----- Data extracts

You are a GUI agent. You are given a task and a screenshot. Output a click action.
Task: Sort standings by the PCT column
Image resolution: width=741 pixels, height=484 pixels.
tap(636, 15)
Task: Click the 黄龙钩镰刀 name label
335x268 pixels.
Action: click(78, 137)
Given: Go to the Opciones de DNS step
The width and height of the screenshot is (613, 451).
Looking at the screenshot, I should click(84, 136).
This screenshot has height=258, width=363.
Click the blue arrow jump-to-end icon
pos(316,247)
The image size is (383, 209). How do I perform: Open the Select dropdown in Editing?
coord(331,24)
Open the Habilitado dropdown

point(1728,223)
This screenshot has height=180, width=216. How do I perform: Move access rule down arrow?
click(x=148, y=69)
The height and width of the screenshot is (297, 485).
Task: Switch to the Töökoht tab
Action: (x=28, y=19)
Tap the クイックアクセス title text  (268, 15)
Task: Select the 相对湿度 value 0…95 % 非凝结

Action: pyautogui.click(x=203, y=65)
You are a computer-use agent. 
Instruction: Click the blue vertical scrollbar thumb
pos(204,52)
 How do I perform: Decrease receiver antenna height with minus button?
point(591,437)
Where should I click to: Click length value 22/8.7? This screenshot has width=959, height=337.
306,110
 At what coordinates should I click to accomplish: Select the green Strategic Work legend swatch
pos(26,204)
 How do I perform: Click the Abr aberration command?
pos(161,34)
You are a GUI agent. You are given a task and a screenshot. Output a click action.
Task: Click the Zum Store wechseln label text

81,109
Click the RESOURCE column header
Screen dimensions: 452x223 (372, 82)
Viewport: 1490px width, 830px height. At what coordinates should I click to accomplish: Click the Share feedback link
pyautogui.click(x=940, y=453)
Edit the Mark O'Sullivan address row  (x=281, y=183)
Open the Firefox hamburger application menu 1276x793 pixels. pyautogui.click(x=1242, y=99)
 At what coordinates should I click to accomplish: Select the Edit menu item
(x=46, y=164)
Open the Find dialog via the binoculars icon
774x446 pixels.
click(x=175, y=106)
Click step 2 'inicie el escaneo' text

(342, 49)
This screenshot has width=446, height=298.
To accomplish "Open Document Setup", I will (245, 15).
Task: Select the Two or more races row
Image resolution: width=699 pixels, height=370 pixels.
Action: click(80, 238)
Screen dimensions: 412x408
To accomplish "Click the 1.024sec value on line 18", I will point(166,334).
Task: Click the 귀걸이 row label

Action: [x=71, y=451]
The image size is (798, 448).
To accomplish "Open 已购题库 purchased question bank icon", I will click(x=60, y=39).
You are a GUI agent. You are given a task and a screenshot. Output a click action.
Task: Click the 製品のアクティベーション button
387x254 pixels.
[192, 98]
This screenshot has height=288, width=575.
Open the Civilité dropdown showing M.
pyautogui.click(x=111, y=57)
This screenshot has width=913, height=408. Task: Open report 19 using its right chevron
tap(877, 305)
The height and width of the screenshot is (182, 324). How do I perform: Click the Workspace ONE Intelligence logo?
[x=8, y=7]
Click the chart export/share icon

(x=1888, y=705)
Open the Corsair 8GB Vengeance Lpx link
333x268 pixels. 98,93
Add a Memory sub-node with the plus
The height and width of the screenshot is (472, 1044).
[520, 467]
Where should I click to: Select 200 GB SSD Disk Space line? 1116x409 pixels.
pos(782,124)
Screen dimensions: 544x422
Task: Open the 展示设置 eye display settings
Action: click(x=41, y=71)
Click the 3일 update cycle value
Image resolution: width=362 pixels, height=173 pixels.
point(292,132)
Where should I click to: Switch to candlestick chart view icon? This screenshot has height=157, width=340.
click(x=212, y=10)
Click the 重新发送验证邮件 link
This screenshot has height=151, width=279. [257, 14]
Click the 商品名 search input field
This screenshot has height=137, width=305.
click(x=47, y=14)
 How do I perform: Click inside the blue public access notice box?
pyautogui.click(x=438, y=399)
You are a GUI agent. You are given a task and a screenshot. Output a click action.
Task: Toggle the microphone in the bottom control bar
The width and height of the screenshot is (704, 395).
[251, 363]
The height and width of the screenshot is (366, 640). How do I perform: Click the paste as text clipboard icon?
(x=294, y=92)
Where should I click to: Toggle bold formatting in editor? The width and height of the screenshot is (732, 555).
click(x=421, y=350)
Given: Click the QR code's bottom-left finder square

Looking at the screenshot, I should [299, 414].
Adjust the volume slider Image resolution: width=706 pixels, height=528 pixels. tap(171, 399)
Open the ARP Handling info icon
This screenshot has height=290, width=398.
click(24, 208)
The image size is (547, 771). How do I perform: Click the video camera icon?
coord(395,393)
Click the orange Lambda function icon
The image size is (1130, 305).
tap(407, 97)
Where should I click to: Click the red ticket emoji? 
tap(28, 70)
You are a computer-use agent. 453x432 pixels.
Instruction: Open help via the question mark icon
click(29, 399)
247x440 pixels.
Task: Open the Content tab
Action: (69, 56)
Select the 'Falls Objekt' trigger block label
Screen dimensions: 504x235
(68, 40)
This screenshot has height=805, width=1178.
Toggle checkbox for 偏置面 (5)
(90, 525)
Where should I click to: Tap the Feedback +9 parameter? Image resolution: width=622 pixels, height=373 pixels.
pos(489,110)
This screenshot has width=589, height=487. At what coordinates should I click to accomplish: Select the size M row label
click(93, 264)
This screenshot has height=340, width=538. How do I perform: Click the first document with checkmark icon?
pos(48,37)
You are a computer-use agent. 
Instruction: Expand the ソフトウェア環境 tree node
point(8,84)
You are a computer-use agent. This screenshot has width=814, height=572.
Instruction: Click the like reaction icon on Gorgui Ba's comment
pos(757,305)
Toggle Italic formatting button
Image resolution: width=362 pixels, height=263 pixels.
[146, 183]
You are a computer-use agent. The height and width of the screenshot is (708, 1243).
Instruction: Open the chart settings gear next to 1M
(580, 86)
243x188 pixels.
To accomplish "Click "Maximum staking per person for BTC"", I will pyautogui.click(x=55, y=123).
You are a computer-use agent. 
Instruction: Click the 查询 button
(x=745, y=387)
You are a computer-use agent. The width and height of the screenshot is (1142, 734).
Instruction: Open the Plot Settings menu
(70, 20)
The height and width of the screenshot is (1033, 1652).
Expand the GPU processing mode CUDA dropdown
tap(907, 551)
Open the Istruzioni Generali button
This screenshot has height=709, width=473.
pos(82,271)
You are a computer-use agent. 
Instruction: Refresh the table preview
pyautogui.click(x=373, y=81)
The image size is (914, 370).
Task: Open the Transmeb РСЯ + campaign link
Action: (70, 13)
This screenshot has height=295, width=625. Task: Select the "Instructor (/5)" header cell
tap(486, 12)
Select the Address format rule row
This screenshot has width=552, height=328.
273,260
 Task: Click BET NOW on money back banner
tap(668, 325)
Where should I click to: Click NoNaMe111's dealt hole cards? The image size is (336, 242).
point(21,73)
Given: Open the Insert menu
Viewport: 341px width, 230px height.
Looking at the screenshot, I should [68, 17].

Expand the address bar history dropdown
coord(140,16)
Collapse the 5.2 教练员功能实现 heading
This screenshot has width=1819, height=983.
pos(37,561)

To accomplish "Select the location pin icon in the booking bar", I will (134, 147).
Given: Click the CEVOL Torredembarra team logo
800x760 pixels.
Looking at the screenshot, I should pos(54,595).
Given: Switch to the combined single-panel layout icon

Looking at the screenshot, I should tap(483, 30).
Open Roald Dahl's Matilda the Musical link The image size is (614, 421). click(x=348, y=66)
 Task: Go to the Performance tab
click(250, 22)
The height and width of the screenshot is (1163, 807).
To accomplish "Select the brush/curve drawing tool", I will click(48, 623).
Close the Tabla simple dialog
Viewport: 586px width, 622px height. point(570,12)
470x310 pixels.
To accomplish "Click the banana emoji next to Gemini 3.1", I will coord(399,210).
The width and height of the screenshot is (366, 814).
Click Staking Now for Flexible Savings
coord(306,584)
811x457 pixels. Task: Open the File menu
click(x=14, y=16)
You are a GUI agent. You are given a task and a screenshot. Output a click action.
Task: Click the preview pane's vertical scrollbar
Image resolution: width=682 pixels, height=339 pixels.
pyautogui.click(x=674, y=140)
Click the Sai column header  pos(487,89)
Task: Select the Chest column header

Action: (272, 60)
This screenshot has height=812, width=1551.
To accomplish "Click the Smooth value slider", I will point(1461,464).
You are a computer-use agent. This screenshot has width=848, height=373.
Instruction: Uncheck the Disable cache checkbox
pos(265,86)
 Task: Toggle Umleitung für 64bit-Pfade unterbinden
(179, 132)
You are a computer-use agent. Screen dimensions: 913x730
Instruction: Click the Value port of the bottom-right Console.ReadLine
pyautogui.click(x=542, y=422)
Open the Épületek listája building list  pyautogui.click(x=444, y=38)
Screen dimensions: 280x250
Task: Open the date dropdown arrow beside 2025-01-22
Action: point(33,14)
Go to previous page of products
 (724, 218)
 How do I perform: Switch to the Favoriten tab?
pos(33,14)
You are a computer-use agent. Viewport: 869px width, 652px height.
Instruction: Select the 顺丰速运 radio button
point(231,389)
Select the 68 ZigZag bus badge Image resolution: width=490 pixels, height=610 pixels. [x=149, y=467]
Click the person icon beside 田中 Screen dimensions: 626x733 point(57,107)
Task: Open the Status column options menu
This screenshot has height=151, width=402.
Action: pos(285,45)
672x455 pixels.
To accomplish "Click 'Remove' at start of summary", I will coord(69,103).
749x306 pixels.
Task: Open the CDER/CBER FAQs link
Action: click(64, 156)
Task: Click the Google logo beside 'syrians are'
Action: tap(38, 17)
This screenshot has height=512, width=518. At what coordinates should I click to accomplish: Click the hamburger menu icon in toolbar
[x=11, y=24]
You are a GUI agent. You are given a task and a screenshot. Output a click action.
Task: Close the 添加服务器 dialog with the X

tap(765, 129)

----------

*Instructions for the task*: Given the records above, return exactly the lines starting at the line containing "Open Roald Dahl's" and ending at the line containing "The width and height of the screenshot is (366, 814).", including both.

*The completed task*:
Open Roald Dahl's Matilda the Musical link The image size is (614, 421). click(x=348, y=66)
 Task: Go to the Performance tab
click(250, 22)
The height and width of the screenshot is (1163, 807).
To accomplish "Select the brush/curve drawing tool", I will click(48, 623).
Close the Tabla simple dialog
Viewport: 586px width, 622px height. point(570,12)
470x310 pixels.
To accomplish "Click the banana emoji next to Gemini 3.1", I will coord(399,210).
The width and height of the screenshot is (366, 814).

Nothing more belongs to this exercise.